The nervousness was palpable. As she adjusted her sari to affix the microphone that would relay the Budget live to the world, Nirmala Sitharaman’s fingers trembled and she thought she might need a safety pin. With barely a minute to go for 11 am, there was no time to get one.
On the third try, the microphone was fixed, and she took a deep breath. Then she bowed low, folded her hands to her parents who were sitting in the Speaker’s gallery (her husband, Prabhakar Parakala, was in Hyderabad). Her uncle nodded. Her aunt smiled. Her daughter, Vangmayee, waggled her fingers in a tentative wave, meant to be reassuring. The gesture said: ‘Don’t worry. We’re there for you.’ It was a cameo moment, poignant and private, revealing a different, vulnerable Nirmala Sitharaman from the one who presented and defended her first Budget as finance minister of India.
Her party bucked her up as she stumbled through tongue-twisting Hindi sentences and she got extensive applause for her Urdu couplet. The whole house erupted, especially women, when she referred to women as ‘Narayani’.

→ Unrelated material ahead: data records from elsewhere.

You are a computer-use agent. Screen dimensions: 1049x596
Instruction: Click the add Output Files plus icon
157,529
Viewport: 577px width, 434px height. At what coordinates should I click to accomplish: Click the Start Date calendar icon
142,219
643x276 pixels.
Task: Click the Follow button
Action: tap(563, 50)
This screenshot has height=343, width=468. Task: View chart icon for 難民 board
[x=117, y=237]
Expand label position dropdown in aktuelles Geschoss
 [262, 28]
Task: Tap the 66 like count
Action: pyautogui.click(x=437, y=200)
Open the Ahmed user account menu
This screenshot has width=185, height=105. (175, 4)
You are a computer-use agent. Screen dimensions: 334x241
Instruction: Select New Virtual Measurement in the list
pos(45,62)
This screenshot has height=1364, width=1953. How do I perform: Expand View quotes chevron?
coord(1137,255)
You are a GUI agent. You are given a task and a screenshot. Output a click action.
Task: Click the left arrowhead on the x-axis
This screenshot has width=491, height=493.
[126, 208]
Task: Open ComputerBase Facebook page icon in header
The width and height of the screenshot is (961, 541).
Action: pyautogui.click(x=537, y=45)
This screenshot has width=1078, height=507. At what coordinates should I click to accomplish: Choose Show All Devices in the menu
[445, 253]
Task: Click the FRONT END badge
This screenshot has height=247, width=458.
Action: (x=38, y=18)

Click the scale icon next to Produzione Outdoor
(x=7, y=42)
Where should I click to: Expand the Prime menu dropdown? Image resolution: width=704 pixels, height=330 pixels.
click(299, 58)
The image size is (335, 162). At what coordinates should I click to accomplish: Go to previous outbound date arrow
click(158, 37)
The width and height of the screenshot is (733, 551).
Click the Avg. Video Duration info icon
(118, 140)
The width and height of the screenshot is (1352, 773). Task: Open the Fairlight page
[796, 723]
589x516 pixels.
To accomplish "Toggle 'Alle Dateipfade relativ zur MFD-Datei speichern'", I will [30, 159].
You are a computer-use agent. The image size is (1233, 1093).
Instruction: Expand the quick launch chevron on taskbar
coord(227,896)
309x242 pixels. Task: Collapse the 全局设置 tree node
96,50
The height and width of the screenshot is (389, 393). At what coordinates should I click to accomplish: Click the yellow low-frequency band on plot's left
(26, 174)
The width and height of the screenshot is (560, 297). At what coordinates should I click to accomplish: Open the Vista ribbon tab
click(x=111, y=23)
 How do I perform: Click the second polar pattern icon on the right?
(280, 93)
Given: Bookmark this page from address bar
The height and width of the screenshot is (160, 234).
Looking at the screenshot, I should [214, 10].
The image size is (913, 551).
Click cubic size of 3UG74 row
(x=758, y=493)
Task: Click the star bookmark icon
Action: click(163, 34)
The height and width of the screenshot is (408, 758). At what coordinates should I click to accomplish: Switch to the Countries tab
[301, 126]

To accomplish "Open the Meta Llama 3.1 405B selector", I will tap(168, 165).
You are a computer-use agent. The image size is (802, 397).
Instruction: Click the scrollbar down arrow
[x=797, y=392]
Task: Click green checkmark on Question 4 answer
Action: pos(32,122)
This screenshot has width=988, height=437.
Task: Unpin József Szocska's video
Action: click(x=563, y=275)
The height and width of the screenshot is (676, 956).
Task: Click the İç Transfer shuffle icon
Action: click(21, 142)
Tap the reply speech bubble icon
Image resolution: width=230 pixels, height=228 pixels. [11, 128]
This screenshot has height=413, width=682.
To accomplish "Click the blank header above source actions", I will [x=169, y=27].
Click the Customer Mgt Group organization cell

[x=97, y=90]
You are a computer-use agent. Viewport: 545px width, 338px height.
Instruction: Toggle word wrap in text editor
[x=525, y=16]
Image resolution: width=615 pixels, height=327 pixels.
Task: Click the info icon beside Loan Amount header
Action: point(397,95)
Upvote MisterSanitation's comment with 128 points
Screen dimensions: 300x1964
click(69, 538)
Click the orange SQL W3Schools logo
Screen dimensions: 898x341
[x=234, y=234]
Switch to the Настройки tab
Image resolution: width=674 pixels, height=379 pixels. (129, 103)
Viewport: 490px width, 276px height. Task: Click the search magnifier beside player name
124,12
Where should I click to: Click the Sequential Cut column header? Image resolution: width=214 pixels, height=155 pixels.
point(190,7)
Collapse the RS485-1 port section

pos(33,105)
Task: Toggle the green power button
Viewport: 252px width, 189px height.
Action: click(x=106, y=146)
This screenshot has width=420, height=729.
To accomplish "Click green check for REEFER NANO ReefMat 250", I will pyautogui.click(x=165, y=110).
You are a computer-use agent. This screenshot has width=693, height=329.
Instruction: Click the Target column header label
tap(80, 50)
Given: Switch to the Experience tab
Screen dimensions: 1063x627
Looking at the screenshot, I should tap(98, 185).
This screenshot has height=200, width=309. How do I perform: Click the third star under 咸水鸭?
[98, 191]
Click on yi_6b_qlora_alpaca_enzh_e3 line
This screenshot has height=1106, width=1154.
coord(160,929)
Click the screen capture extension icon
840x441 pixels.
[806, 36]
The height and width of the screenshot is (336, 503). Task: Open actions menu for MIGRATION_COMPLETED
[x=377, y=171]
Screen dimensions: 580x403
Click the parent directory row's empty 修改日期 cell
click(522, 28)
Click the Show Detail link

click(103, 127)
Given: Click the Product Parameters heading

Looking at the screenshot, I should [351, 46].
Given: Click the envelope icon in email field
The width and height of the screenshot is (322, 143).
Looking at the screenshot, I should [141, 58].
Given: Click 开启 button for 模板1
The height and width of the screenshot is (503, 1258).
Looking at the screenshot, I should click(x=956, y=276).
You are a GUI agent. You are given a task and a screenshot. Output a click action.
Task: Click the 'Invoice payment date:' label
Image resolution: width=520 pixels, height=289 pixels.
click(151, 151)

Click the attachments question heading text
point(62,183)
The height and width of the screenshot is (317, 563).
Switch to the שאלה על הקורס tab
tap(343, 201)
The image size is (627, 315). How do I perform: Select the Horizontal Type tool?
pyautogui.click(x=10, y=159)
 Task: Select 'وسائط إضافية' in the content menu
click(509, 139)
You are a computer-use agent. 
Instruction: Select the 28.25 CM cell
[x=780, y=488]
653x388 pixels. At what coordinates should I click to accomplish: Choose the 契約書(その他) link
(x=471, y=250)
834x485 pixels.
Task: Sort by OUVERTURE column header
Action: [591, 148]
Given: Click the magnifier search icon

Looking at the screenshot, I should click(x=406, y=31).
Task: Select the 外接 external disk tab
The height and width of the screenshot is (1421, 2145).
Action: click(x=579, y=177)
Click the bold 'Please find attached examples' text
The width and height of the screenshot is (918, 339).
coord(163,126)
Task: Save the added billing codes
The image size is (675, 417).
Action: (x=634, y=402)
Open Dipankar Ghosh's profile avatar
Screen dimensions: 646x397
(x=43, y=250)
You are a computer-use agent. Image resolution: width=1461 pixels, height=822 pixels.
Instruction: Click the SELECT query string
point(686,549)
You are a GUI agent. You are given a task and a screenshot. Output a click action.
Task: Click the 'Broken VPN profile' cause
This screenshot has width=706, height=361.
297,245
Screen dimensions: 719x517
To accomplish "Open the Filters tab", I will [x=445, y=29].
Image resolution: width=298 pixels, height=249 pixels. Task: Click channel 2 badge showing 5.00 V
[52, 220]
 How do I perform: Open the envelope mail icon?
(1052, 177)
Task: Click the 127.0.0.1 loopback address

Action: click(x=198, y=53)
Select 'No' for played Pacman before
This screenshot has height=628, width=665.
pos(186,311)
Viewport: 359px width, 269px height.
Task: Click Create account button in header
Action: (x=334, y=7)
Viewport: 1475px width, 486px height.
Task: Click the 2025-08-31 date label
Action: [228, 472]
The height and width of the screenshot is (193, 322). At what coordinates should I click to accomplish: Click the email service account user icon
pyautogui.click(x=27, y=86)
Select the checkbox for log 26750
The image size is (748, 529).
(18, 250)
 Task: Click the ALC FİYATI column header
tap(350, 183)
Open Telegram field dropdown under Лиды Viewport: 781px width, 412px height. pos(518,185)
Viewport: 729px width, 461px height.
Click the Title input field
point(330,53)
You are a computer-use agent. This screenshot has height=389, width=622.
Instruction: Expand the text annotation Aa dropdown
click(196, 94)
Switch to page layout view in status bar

It was only after she had completed her presentation that the new power equations in the government really hit people. Harsimrat Badal and women MPs from her party were the first to surge towards her to congratulate her. Prime Minister Narendra Modi followed and cracked a joke at which everyone around her laughed uproariously. The minister for housing and urban development with additional charge of trade and civil aviation, Hardeep Puri, scribbled right through the Budget, nodding appreciatively several times, especially when she mentioned the launch of a new television channel for start-ups.
Unlike her predecessors Arun Jaitley and Piyush Goyal, Sitharaman had no band of cheerleaders. It was mostly backbenchers who came up to thank her. She herself did not refer to any of her predecessors -- neither Goyal, who presented the interim Budget, nor Jaitley, one of her political mentors.
The colour of this Budget? Pink, definitely. Sitharaman herself wore fuchsia pink, Harsimrat Badal was clad in dusky rose, Mala Rajyalaxmi Shah wore brilliant pink, Dushyant Singh was in pale pink. Even the Opposition was clad in baby-pink (Preneet Kaur) and pink-and-white (Supriya Sule).